David, meanwhile, has also found a rich vein of young companies and far-sighted individuals to encourage. His itinerary began in Jordan, then shifts to Israel and from there goes to Malaysia, Mongolia, China, Nepal and India. What’s more, he’s integrating his background in oncology into Global Innovation Path’s strategy, as he explained just before he set off on his travels.
“It was a long-overdue dream,” he said. “Initially I wanted to travel round the world, meeting different cultures, but I postponed and now travelling isn’t enough so I’m combining it with professional work. It’s going to be absolutely fascinating. As humans, we are free, and very few people take advantage of their freedom.”
He’d met Benedikt nearly four years ago while doing a MPhil in science enterprise in Cambridge.
“We were in the same class. We did some projects together. Global Innovation Path was a dream of mine and Benedikt loved it. He was at the same stage of his career, looking to do something different. We had a conversation last year and decided to do something together.”
At 28 years of age, David has already achieved a great deal, not least internationally. He worked in Belgium as part of his GSK activities.

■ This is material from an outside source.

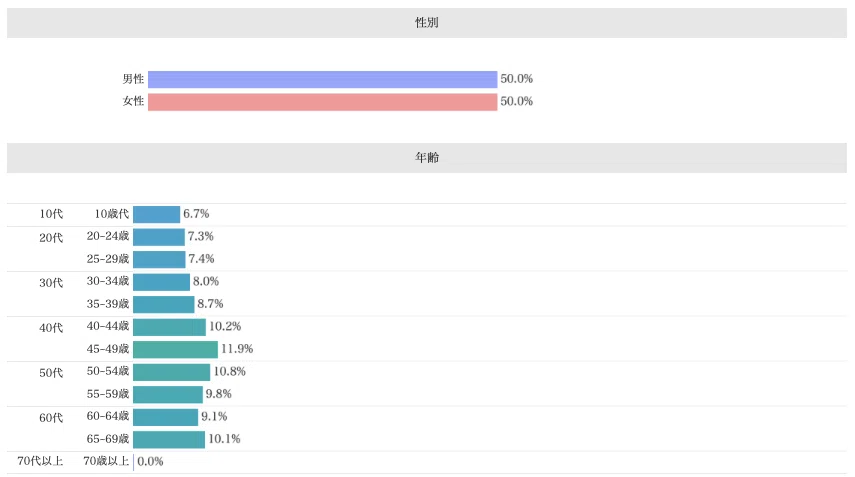Click the 20-24歳 bar
The image size is (855, 477).
coord(159,237)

“I have worked in the lab, and the last three or four years at university I was studying synthetic biology as part of a Massachusetts Institute of Technology team, using engineering principles with biological tools. For my masters I worked with a professor of genetics in Seville to synthesise DNA.”
More recently his duties for the global pharma company were split between Stevenage and Philadelphia. And his personal travels have seen him in Indonesia, Cuba, Guatemala, Honduras and the Middle East.
“That was on holiday but I had this [company] in mind and I visited a couple of incubators in Guatemala,” he added. “Different incubators had different support programmes but they also value reaching out to the global innovation community as potential partners.
“As soon as you start talking about this you find the world is not so big after all, there’s connections all over, and even just checking online it’s possible to find the incubators in a country.”
It surely helps to have two founders who have achieved success on a global scale, both in a good place to support others. David won’t return to the UK for a year or more, but Benedikt will be back in Cambridge in the summer: it’ll be very interesting to keep track of what happens next.